Die Bereitschaft zum Spenden ist bei vielen Menschen da – doch angesichts der vielen potenziellen Empfänger steht man manchmal vor richtigen Problemen. WN-Redakteur Martin Borck versucht Entscheidungshilfen zu geben. Von Martin Borck
Samstag, 14.12.2019, 08:00 Uhr
Veröffentlicht: Samstag, 14.12.2019, 08:00 Uhr
Zu spenden, wenn man es sich leisten kann, ist nie verkehrt. Doch wem man sein Geld gibt, darüber sollte man sich im Vorfeld Gedanken machen, denn die Begehrlichkeiten sind vielfältig – und nicht immer seriös.
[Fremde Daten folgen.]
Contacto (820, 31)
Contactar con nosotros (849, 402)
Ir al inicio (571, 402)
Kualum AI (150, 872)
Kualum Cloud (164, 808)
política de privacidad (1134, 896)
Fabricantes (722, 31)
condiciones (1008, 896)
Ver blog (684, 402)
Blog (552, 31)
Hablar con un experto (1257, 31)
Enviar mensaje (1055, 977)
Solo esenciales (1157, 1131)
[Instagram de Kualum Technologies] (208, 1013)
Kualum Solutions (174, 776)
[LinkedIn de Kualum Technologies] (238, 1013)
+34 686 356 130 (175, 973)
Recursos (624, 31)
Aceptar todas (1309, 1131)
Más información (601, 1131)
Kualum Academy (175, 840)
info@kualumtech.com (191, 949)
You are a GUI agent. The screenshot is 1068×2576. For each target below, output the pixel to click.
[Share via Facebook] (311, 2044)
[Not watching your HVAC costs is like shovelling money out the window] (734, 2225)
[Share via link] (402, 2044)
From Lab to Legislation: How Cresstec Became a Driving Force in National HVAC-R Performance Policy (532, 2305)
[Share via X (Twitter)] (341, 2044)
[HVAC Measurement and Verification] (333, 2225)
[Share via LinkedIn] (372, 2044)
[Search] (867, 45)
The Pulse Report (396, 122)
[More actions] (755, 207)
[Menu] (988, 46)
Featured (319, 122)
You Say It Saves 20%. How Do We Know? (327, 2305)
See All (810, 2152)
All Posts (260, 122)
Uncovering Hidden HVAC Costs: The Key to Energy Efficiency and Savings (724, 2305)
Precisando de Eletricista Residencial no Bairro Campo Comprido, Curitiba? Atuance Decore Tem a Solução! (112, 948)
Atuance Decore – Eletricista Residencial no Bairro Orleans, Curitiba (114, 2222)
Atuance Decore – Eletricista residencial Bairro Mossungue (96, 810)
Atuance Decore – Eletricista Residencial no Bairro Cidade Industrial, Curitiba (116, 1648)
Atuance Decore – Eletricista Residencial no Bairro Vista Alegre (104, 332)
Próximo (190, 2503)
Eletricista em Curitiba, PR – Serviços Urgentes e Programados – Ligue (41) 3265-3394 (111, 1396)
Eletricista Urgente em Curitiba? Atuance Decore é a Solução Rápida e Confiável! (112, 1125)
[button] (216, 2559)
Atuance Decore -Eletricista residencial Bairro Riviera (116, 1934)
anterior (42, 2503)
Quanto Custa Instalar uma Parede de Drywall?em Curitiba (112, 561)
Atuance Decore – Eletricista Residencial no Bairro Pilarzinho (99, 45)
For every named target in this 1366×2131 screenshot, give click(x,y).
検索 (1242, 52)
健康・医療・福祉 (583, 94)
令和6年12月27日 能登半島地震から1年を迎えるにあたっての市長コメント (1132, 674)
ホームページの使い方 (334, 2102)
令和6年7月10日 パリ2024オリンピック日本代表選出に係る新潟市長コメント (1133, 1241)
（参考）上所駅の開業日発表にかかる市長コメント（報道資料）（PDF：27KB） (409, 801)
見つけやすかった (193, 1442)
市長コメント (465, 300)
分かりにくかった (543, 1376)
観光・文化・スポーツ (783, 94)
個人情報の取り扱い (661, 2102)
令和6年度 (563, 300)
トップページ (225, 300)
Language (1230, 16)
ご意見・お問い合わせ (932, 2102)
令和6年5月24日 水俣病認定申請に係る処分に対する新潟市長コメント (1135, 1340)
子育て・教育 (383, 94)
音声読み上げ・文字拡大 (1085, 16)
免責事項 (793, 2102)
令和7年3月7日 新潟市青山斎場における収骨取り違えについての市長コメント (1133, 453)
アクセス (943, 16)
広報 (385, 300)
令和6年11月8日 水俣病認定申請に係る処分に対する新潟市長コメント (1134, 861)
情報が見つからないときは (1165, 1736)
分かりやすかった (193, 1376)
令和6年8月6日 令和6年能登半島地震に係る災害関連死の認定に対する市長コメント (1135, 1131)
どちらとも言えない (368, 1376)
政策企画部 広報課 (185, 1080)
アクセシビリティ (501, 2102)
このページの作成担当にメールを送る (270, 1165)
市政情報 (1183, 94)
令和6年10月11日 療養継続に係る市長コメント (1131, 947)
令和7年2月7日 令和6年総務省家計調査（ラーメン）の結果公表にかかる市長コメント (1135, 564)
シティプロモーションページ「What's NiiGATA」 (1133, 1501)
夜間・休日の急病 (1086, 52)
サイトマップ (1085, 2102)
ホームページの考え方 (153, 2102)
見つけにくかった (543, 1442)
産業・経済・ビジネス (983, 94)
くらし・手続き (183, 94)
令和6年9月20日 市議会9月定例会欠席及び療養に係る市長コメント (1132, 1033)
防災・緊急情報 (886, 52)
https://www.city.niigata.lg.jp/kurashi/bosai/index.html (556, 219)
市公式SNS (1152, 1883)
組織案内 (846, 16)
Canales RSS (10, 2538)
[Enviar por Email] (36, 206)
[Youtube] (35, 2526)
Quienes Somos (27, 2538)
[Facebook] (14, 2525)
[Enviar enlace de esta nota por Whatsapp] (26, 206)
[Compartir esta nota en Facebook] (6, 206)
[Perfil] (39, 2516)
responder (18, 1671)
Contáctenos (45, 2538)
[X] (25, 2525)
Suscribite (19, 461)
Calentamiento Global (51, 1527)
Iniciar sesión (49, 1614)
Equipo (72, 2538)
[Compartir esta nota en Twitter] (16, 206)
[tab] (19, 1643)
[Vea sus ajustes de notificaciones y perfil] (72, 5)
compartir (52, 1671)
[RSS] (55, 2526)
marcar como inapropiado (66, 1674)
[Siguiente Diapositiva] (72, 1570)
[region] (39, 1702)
Zu spenden, wenn man es sich leisten kann, ist nie verkehrt. Doch wem man sein Geld gibt, darüber sollte man sich im Vorfeld Gedanken machen, denn die Begehrlichkeiten sind vielfältig – und nicht immer seriös. Foto: Heinrich Schwarze-Blanke
Die Deutschen haben von Januar bis September 2019 rund 3,3 Milliarden Euro gespendet. Das ist das Ergebnis einer Studie im Auftrag des Deutschen Spendenrats. 3,3 Milliarden – pro Kopf sind das rund 40 Euro, die in den ersten neun Monaten dieses Jahres auf Spendenkonten, in Sammelbüchsen oder im Klingelbeutel gelandet sind.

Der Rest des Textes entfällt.